TASK PROMPT ->
From the entries below, transcribe exactly the lines between the line holding "[Schulungsvideos] (1156, 495)" and the line holding "Cookie-Richtlinie (980, 2230)", inclusive; skip all other lines.

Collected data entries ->
********

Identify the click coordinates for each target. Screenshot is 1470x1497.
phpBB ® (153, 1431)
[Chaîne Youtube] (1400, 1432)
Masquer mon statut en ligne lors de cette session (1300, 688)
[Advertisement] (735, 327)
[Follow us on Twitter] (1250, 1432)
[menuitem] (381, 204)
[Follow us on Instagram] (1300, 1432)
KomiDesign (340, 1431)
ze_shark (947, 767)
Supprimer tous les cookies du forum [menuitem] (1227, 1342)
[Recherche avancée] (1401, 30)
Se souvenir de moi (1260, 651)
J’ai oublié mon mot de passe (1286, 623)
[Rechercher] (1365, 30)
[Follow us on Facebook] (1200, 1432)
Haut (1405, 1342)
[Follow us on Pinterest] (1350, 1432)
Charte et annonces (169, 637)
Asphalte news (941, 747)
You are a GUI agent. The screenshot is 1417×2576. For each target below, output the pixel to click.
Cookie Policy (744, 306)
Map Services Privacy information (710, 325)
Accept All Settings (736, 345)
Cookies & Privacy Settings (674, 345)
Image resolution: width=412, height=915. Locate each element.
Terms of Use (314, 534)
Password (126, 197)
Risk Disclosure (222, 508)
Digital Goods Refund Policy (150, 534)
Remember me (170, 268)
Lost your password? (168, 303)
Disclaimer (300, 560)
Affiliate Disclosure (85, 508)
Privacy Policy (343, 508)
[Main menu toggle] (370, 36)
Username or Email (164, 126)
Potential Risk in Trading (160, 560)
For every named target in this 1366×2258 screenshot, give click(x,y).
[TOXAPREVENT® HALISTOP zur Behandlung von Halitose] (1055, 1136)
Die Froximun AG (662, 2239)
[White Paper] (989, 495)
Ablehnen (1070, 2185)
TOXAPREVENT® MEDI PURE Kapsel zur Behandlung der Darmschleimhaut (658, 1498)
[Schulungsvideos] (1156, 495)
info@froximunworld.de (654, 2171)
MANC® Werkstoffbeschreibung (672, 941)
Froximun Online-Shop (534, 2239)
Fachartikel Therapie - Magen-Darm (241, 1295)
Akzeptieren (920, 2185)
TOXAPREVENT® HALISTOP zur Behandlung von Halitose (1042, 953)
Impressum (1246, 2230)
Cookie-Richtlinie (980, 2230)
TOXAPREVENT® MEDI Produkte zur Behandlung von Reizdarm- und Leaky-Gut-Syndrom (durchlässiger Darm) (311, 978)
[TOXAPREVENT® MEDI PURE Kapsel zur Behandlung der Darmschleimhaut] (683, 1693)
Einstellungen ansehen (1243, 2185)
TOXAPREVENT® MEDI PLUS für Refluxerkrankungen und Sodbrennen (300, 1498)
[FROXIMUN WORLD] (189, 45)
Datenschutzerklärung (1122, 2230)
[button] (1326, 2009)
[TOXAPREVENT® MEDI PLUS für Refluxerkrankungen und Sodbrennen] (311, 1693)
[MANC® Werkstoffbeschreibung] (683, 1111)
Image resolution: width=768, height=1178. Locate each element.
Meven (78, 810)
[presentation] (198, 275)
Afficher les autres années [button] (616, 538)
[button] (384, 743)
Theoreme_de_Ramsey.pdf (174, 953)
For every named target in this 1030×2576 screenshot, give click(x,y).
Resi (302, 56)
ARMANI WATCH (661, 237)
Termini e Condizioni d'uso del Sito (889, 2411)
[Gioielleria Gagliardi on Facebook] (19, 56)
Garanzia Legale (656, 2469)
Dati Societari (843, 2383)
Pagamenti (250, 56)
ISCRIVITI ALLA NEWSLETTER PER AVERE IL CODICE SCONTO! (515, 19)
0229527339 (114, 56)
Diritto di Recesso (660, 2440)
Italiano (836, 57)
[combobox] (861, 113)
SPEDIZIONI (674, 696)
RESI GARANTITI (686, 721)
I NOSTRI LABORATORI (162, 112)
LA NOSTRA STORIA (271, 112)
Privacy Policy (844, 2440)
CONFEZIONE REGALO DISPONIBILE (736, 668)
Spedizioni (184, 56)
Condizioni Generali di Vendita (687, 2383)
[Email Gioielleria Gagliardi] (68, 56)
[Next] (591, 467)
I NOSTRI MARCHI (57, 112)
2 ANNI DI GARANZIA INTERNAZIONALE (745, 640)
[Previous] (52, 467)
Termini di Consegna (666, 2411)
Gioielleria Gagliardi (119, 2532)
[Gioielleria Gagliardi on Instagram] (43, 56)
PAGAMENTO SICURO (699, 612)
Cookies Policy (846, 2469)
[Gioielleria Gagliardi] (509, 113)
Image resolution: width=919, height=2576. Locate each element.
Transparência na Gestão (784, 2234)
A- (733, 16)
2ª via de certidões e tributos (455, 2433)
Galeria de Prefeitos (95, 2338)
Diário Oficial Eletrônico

********

EXERCISE RESULT ->
[Schulungsvideos] (1156, 495)
info@froximunworld.de (654, 2171)
MANC® Werkstoffbeschreibung (672, 941)
Froximun Online-Shop (534, 2239)
Fachartikel Therapie - Magen-Darm (241, 1295)
Akzeptieren (920, 2185)
TOXAPREVENT® HALISTOP zur Behandlung von Halitose (1042, 953)
Impressum (1246, 2230)
Cookie-Richtlinie (980, 2230)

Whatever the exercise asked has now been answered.